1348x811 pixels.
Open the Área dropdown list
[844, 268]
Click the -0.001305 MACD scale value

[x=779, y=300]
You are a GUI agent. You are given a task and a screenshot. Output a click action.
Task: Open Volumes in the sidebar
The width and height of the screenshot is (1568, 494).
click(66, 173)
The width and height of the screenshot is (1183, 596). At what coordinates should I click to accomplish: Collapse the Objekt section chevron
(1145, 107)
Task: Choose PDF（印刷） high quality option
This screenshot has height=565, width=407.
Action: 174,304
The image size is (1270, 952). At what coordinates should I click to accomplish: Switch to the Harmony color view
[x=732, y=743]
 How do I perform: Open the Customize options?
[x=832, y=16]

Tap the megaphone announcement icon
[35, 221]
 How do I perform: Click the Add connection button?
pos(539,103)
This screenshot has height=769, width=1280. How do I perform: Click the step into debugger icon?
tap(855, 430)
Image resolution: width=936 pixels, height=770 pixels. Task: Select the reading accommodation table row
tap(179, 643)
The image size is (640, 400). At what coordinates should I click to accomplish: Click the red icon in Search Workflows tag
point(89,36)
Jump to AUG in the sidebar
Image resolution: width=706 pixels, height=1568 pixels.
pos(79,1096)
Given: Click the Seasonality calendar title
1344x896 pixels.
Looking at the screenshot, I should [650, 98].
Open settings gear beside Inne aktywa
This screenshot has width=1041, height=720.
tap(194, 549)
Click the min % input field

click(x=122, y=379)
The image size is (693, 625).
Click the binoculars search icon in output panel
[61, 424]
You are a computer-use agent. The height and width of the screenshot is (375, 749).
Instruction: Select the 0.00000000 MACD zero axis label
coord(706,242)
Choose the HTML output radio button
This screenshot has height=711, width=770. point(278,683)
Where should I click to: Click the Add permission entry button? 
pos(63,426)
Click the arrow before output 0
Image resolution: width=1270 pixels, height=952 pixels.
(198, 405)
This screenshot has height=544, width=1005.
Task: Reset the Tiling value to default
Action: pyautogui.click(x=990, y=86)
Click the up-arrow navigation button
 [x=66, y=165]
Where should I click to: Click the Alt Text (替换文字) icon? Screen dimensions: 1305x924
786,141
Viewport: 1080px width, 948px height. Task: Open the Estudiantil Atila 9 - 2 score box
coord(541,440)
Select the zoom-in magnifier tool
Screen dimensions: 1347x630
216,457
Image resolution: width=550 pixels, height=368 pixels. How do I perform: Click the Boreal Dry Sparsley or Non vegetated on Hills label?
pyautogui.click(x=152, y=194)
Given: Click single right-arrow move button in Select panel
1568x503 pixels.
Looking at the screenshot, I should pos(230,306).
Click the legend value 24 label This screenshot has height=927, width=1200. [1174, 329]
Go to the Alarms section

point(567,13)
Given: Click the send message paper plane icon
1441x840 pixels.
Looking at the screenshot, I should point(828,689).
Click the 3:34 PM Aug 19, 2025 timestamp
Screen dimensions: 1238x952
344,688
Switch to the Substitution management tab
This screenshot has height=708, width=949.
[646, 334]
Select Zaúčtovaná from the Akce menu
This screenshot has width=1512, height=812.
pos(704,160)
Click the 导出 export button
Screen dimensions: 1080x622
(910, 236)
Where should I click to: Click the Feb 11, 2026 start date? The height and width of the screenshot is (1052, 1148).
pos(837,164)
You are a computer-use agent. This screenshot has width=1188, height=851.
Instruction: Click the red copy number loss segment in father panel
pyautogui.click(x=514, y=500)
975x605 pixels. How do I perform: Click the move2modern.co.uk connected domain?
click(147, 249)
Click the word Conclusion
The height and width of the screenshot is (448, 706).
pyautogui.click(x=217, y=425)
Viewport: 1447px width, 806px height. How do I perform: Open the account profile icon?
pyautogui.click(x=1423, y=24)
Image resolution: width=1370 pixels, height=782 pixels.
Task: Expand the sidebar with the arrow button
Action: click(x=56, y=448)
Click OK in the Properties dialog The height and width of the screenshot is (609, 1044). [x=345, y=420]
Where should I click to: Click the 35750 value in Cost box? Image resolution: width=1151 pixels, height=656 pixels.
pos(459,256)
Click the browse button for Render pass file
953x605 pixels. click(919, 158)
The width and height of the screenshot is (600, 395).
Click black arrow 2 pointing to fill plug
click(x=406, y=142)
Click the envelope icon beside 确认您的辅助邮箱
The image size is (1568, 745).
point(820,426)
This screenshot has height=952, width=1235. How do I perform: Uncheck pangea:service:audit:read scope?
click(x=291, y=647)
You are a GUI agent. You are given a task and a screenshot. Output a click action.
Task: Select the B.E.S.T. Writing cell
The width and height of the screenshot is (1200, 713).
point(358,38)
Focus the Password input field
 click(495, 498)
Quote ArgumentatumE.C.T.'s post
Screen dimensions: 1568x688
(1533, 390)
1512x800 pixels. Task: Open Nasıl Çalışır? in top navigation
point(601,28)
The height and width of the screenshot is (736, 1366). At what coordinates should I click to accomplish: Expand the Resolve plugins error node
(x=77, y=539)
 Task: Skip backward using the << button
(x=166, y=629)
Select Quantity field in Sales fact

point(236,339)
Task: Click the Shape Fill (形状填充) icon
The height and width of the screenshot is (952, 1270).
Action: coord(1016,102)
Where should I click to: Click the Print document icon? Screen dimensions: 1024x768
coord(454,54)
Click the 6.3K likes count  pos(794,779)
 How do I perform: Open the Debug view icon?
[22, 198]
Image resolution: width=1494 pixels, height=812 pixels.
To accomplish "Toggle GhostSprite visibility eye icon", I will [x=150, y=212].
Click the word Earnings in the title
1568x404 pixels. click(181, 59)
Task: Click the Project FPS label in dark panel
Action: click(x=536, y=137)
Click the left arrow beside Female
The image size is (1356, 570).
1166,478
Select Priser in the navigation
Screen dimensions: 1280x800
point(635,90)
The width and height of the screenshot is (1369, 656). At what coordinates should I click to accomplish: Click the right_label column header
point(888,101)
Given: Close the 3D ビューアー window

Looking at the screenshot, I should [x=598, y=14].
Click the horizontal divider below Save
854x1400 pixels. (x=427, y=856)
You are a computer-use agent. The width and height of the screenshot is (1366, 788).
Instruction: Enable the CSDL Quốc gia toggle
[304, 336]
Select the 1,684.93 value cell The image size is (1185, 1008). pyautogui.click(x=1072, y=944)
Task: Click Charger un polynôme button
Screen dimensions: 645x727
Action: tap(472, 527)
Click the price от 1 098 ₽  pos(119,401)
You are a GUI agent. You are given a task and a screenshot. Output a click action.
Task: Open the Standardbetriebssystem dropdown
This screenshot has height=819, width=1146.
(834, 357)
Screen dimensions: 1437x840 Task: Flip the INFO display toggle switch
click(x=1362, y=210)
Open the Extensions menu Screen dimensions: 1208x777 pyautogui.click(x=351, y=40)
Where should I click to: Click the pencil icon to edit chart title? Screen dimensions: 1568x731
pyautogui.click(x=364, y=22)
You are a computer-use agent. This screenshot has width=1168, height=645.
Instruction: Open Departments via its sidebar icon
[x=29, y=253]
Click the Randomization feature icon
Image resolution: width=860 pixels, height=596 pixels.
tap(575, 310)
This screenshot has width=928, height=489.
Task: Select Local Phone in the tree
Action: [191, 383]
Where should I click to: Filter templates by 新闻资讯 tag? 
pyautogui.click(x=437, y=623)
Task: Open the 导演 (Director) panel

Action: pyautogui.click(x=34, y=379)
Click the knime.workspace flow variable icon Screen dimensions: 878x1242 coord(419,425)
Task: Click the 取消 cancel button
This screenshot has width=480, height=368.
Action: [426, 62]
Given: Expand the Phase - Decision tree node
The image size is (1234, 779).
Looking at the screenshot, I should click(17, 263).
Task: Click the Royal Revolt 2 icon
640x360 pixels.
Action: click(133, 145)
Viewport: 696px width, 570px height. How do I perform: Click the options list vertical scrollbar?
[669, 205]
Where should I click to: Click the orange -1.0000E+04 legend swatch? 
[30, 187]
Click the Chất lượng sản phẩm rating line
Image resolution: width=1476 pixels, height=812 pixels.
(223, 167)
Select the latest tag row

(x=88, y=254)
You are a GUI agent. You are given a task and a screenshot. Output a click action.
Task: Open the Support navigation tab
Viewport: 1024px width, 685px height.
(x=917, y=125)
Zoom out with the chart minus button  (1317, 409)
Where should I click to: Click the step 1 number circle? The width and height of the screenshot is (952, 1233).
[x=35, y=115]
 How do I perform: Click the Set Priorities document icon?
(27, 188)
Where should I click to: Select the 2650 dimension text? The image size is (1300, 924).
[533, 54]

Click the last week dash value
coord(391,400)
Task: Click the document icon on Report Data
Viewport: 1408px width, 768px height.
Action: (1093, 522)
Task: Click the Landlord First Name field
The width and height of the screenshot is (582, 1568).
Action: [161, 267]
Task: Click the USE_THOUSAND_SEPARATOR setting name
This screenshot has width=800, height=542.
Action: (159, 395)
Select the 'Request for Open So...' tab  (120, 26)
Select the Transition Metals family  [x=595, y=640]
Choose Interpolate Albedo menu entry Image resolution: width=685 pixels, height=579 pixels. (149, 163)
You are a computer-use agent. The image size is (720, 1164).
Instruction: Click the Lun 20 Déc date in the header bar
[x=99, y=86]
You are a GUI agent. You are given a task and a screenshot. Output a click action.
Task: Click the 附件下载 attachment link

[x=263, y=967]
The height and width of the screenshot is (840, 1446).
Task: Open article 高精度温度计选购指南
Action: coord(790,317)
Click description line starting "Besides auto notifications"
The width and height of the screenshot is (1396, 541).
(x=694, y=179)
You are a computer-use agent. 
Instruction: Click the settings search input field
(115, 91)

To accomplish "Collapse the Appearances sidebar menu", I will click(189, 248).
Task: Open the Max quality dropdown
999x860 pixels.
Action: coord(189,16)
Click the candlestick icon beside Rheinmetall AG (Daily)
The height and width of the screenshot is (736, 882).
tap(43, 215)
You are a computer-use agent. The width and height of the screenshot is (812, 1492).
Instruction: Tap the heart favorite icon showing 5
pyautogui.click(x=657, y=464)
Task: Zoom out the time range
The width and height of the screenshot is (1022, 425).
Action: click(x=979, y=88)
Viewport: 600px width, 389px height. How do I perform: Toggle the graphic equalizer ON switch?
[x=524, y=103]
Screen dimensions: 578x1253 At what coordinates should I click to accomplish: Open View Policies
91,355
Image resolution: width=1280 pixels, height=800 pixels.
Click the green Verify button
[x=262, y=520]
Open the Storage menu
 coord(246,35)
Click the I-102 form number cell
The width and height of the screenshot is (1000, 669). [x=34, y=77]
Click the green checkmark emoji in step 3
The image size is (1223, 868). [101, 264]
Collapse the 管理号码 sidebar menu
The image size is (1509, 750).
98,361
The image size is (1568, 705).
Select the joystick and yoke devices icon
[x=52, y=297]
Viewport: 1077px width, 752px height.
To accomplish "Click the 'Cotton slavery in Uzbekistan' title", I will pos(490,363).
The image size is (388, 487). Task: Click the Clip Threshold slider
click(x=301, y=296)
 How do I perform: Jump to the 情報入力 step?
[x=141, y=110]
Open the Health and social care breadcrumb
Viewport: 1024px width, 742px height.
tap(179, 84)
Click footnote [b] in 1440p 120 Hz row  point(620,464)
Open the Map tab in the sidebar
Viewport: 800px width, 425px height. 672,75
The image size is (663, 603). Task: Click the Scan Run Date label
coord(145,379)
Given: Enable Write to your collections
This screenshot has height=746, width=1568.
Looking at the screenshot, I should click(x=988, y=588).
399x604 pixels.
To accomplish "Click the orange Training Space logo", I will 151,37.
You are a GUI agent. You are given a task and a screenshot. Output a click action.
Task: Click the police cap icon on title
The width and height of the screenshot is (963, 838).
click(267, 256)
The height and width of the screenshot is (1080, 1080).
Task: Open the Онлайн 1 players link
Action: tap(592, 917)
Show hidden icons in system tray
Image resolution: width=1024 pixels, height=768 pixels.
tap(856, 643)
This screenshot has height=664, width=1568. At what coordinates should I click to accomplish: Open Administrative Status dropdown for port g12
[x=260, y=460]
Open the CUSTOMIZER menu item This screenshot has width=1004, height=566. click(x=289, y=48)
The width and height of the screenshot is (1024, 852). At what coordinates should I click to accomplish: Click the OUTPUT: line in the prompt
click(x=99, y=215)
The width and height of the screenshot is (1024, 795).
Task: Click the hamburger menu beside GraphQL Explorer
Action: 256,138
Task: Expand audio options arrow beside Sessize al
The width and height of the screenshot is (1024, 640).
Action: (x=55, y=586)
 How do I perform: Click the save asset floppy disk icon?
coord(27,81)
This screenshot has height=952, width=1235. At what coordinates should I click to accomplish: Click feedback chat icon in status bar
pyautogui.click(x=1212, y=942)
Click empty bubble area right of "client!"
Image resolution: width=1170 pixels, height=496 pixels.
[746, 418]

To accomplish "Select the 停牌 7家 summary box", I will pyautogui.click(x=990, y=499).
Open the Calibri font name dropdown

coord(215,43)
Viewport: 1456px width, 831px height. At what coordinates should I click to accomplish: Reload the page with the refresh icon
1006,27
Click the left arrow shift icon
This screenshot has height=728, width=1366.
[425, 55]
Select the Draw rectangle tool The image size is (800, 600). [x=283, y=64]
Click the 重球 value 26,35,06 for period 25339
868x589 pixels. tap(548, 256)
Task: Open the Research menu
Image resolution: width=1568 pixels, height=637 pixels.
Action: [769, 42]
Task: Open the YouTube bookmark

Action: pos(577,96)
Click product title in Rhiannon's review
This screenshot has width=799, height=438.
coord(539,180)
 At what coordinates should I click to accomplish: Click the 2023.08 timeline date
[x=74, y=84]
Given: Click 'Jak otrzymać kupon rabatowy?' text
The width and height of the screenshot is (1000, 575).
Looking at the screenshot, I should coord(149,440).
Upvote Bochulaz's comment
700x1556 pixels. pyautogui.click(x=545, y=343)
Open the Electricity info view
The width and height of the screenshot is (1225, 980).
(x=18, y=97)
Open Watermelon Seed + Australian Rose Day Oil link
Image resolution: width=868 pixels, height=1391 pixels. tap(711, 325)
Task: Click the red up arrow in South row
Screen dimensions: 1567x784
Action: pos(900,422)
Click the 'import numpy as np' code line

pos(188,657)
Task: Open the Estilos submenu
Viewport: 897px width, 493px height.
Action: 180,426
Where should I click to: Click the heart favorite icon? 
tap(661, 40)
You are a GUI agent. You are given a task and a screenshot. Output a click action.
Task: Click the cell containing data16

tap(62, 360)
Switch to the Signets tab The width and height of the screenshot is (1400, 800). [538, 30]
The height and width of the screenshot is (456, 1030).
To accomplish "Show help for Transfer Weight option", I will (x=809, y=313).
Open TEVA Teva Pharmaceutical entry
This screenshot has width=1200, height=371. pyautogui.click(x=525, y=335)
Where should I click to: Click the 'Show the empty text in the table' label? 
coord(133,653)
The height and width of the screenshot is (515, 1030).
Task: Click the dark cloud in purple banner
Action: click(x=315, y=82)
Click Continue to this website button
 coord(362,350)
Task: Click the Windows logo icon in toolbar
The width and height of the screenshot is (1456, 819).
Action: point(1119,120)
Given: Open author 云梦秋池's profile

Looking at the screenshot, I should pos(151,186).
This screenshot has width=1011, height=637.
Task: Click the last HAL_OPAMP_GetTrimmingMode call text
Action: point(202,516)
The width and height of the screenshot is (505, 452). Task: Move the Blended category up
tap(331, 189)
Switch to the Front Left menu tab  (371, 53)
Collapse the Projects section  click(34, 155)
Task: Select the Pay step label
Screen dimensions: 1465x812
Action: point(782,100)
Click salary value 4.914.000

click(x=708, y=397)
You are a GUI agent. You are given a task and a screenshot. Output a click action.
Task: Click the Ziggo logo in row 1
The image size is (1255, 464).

##############################

* **Exercise brief**:
Quote the listing above from its first line to the line with "Task: Open Volumes in the sidebar", inclusive, and add nothing.

* **Solution to the problem**:
1348x811 pixels.
Open the Área dropdown list
[844, 268]
Click the -0.001305 MACD scale value

[x=779, y=300]
You are a GUI agent. You are given a task and a screenshot. Output a click action.
Task: Open Volumes in the sidebar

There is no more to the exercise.